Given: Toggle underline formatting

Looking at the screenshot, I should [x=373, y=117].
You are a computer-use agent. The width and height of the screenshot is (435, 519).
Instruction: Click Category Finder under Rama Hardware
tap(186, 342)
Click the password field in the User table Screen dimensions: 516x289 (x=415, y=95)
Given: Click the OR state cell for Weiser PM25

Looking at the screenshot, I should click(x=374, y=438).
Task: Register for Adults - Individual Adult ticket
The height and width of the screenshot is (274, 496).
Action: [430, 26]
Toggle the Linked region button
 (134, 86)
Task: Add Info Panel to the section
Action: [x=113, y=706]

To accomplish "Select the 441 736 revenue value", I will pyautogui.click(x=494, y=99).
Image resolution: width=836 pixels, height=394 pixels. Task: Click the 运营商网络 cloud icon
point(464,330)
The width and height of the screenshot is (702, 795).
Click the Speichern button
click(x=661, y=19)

::::

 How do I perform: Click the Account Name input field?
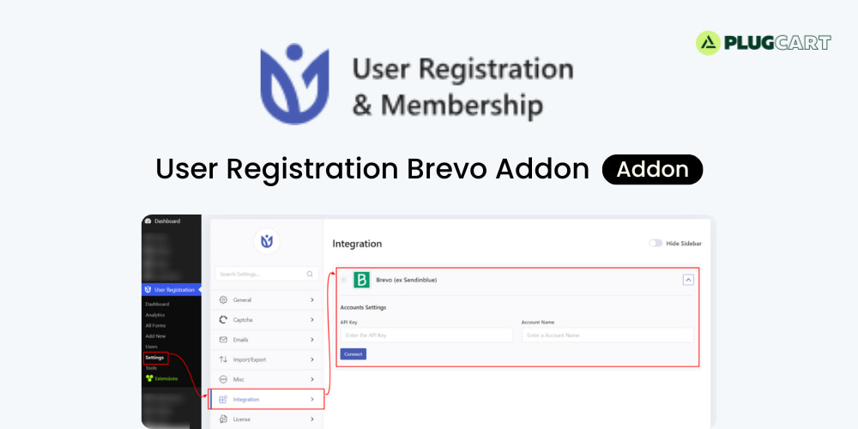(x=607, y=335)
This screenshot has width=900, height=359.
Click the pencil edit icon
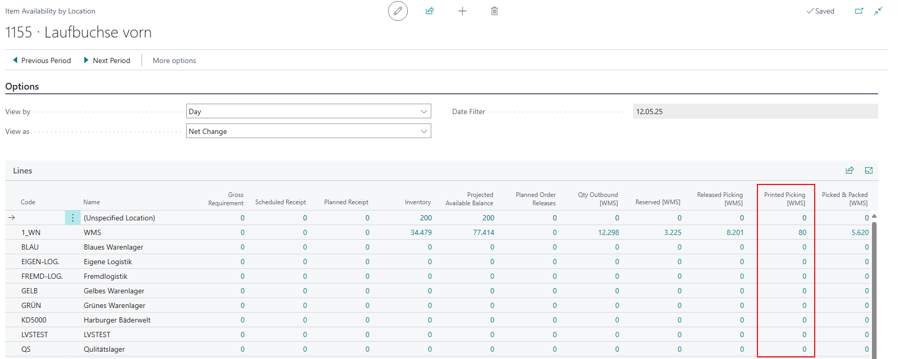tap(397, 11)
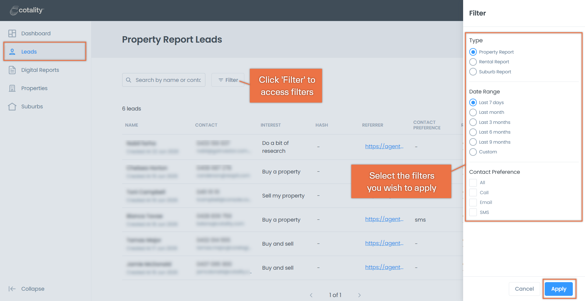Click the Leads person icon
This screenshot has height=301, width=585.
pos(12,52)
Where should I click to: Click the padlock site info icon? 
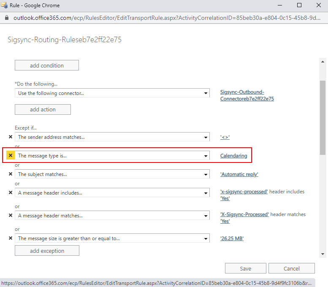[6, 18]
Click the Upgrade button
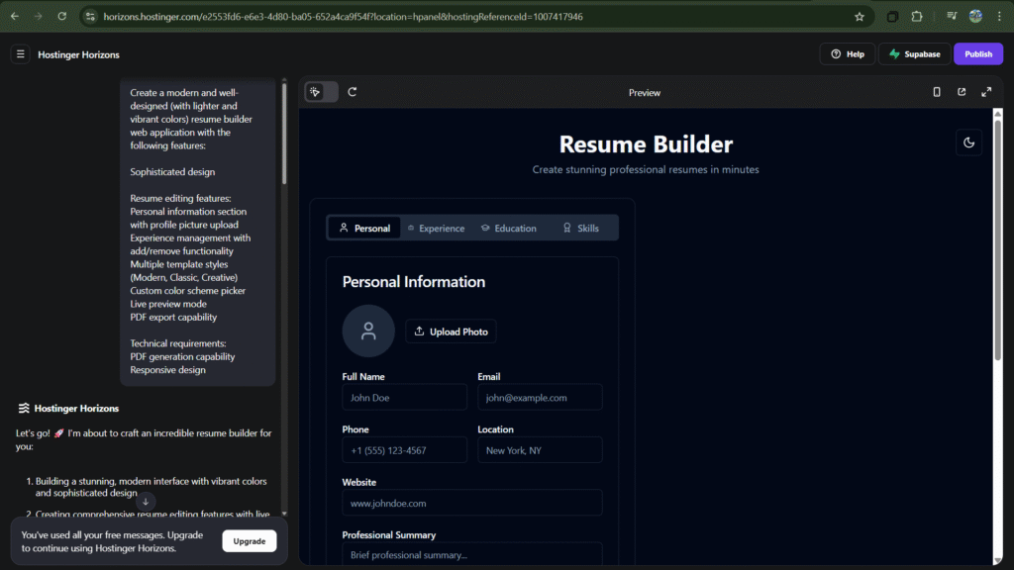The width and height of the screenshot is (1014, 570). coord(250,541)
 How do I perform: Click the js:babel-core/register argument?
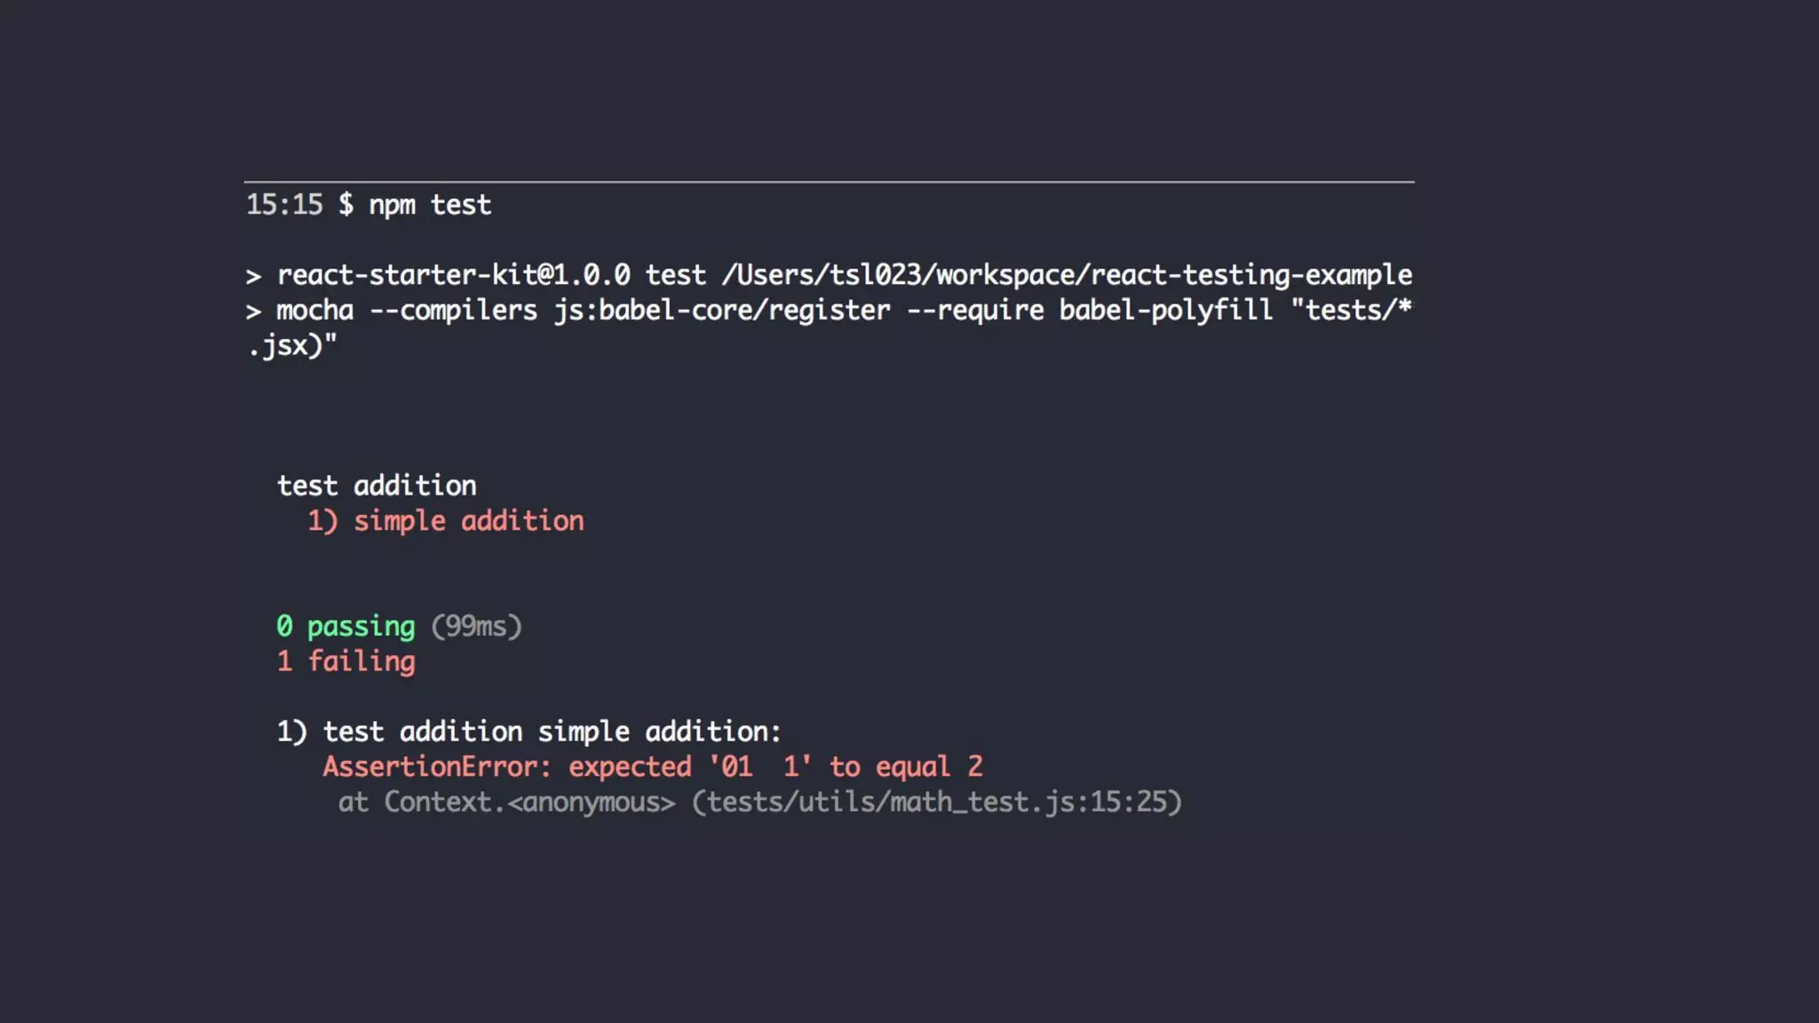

::::

From the records above, transcribe only the stretch from the line with "This screenshot has width=900, height=359." through the line with "How do I perform: Click the js:babel-core/register", keeping both ends. Omit pictures.

● **Written response**
This screenshot has width=900, height=359.
Click the pencil edit icon
tap(397, 11)
Click the Leads person icon
This screenshot has height=301, width=585.
pos(12,52)
Where should I click to: Click the padlock site info icon? 
[6, 18]
Click the Upgrade button
The width and height of the screenshot is (1014, 570). coord(250,541)
 How do I perform: Click the js:babel-core/register argument?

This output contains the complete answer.